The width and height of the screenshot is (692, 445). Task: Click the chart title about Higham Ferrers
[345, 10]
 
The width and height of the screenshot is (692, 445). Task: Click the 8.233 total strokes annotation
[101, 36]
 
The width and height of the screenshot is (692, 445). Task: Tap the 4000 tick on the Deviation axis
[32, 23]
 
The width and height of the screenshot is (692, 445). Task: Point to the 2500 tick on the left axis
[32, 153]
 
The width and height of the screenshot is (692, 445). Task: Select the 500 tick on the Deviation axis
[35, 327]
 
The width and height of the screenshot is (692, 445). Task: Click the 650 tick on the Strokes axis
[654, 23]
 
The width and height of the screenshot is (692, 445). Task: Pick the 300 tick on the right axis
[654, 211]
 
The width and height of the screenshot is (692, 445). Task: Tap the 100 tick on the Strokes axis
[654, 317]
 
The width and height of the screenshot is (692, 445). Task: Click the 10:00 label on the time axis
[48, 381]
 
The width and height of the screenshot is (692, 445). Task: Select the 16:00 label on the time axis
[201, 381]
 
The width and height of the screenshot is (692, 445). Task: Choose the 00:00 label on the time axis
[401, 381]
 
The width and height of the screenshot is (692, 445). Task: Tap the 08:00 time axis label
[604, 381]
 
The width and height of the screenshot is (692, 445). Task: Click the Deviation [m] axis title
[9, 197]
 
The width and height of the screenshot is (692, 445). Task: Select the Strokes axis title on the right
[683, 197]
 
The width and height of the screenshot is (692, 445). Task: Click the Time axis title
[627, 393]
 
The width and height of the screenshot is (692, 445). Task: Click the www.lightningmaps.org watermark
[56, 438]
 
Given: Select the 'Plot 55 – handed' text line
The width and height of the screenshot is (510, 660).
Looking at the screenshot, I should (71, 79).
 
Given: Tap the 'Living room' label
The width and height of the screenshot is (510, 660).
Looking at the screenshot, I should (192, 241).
··········
* Task to complete:
Could you arrange the lines of the entries as a numbered list, starting at the line that contains "title on the right" and ending at the final line of the entries, with blank lines left out?

* Solution to this problem:
1. The width and height of the screenshot is (692, 445). Task: Select the Strokes axis title on the right
2. [683, 197]
3. The width and height of the screenshot is (692, 445). Task: Click the Time axis title
4. [627, 393]
5. The width and height of the screenshot is (692, 445). Task: Click the www.lightningmaps.org watermark
6. [56, 438]
7. Given: Select the 'Plot 55 – handed' text line
8. The width and height of the screenshot is (510, 660).
9. Looking at the screenshot, I should (71, 79).
10. Given: Tap the 'Living room' label
11. The width and height of the screenshot is (510, 660).
12. Looking at the screenshot, I should (192, 241).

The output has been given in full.